** Document text **
----------
How to Generate Powerful Self-Organizing Maps Using Python

Self Organising Maps, (SOMs), are an unsupervised deep learning technique.

Used to cluster together outputs with similar features, SOMs are often described as one of deep learnings equivalent to K-Means Clustering.

In fact, I will use K-Means Clustering to explain how a self-organizing map works.

When I was first introduced to them, I instantly fell in love as they were:

Highly visual
From a theoretical perspective, relatively easy to understand

Without any further ado let’s dive into the colorful world of self-organizing maps!

What is a Self-Organising Map?

A self-organizing map is a 2D representation of a multidimensional dataset.

The output of the SOM gives the different data inputs representation on a grid. The grid is where the map idea comes in.

It is deemed self-organizing as the data determines which point it will sit on the map via the SOM algorithm.

The image below is an example of a SOM.

Source: https://www.shanelynn.ie/self-organising-maps-for-customer-segmentation-using-r/

In the process of creating the output, map, the algorithm compares all of the input vectors to one another to determine where they should end up on the map.

Looking at K-Means Clustering

To help me explain this further let’s take a look at K-Means Clustering.

This description of K-Means is taken from my previous post on clustering algorithms.

The K-Means clustering algorithm is an iterative process where you are trying to minimize the distance of the data point from the average data point in the cluster.

Put simply you are trying to create the closest possible clusters of data.

The K-Means algorithm will clusters the data points around the means depending on the distance from the mean.

How does K-Means relate to the SOM algorithm?

In the SOM algorithm, you are essentially following the same process as in K-Means.

However, the process differs in two distinct ways:

Instead of mapping clusters, you map each output coordinate to the map
In K-Means to data points are clustered relative to the cluster mean, whereas in SOM they are clustered relative to one another to gain representation on the map.

Cluster around a mean

So how does a SOM work?

The first thing you need to do is initialize the weights of your neurons.

(Oh yer you still have neurons – this is a deep learning technique after all)

As you run each input data vector through the algorithm, the point on the grid most aligned to this data pulls towards the data.

Then it’s the next input vectors turn. The grid is again pulled towards the data point where most relevant. During this process, the weights are updated.

This pulling, updating process continues, looping over the input data until you end up with a fully converged map.

This graphic below from Wikimedia shows the process.

Source: https://en.wikipedia.org/wiki/Self-organizing_map#/media/File:TrainSOM.gif

And that’s it!

Now you have some idea of the theory, let’s look at the step by step implementation of SOMs using python.

How to implement a SOM in python – step by step

I am probably going to sound like a broken record here if you have read any of my other tutorials buuuttttt…..
----------
** Data section **

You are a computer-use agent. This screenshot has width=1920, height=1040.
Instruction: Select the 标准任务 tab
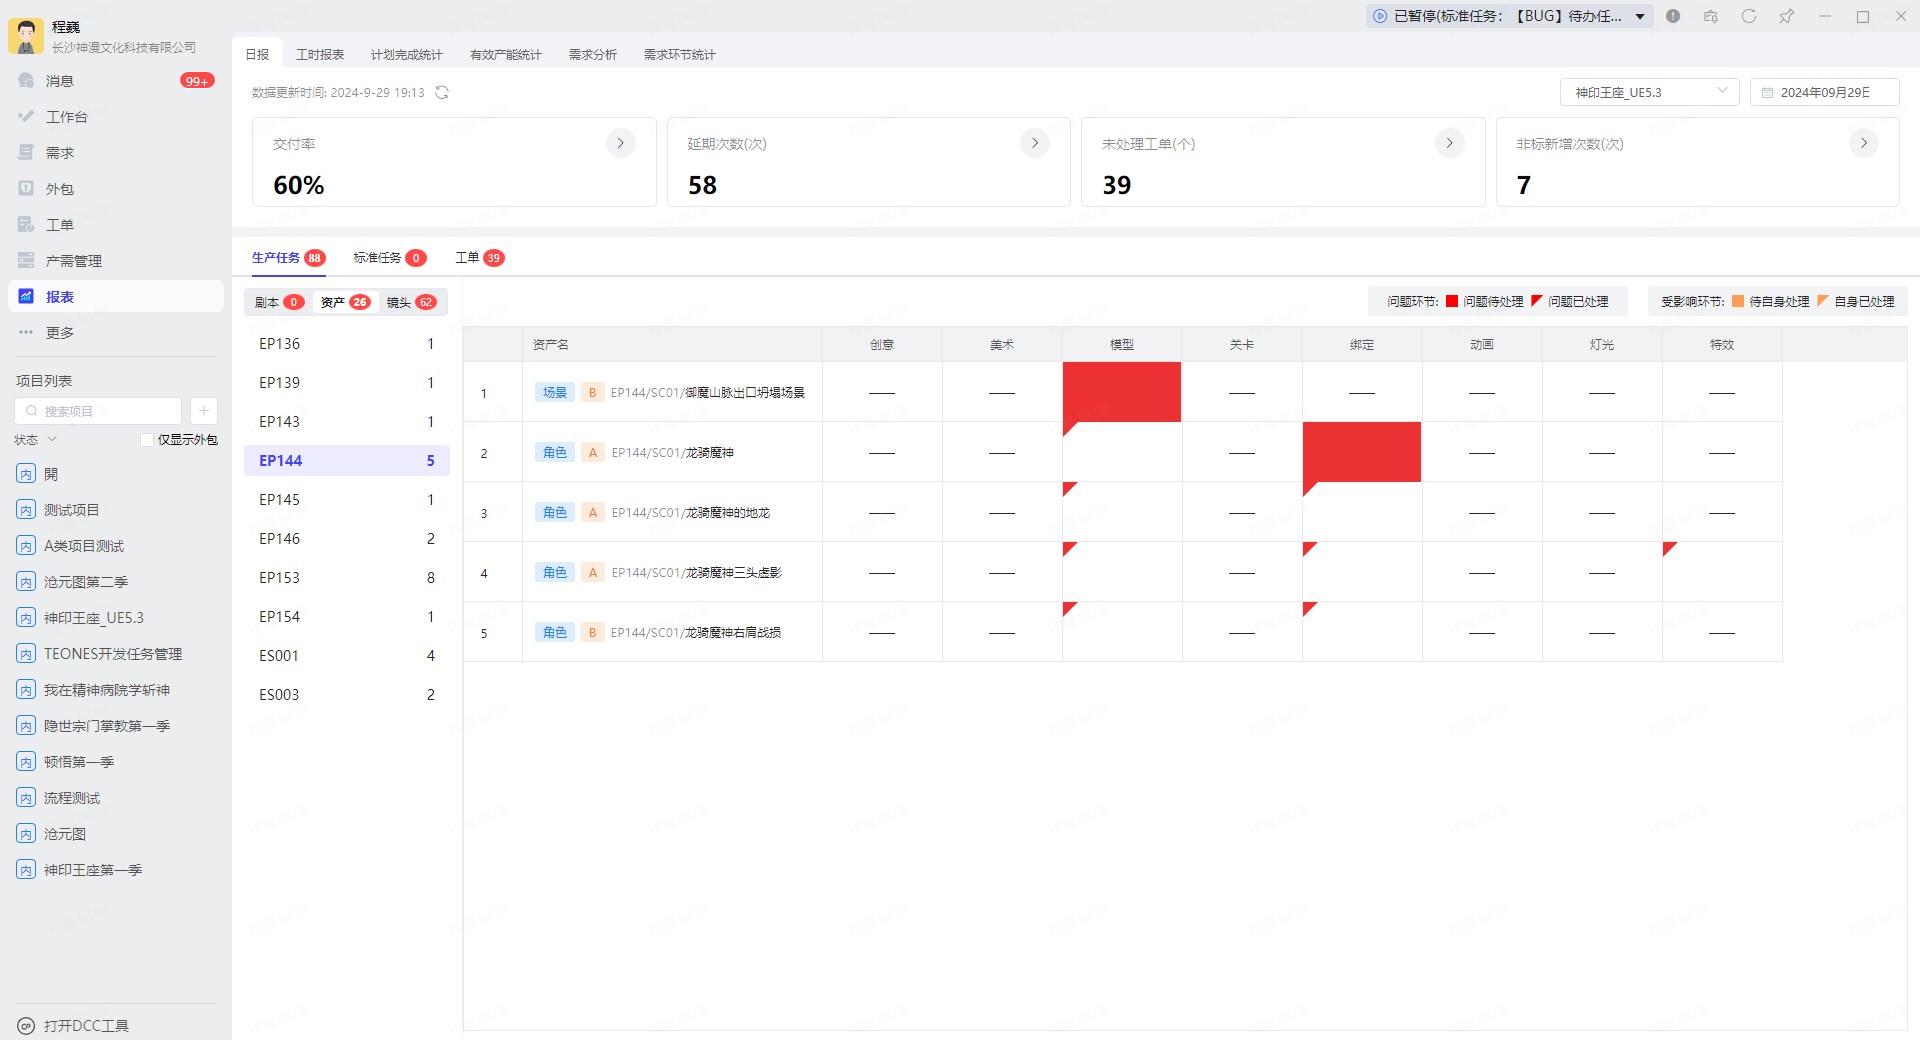click(x=389, y=258)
----------
** Problem requirements **
Continue the self-organizing maps tutorial from its last sentence, leading into the step-by-step Python implementation.

** Exercise output **
Step 1 of the implementation is to clean your data!

Step 1: Clean the data

You need to follow the standard process of data wrangling to make sure that the output of your algorithm makes sense.

These include but are not limited to:

Check for outliers in the data that could skew the results – to help you understand outliers in the data using the describe function in pandas. This will give you the statistical information on the data you are using to see if it looks sensible.
Remove unnecessary columns from the data using iloc and pandas
Standardize column values
Replace missing data points with the average value for that data point (you could remove the row, but this is generally seen as better than removing that data point entirely to avoid loss of data)

You will then need to ensure that you apply feature scaling to the data so no one data point over biases the output.

What is Feature scaling?

If you have input variables on very different scales, you may need to scale them to ensure you don’t get impact bias for one variable – not all algorithms need this so check the documentation to see if you do.

Step 2: Download the code for implementing SOMs

Good news! Some beautiful human has created source code that you can use and download for free.

This starter code is wonderful because it means you don’t need to code all of the complex background mathematics behind the SOM algorithm.

Step 3: Initialise the weights and run

Once you have downloaded the code and set it up in your working directory, then it’s time to start creating your SOM.

As we discussed in the theory section, the first step is initializing the weights to the neurons.

Once that’s done, you can train the algorithm.

code to import mini SOM and train self organising map

Step 4: Creating your grid

To create the grid you will first need to import some modules from pyplot.

Once imported you then use these to create your map.

First plot the distance to the neurons on the matrix, then add any relevant markers, color code as you wish and done!

SOM Visualisation — Plotting the SOM grid

Step 5: Visualising the data

This final step is to use python’s show function to see the grid.

show()

And that’s everything!

I could have grouped step 4 and 5 to be fair but I like the number 5.

Using the source code it’s very simple to create your own self-organizing map.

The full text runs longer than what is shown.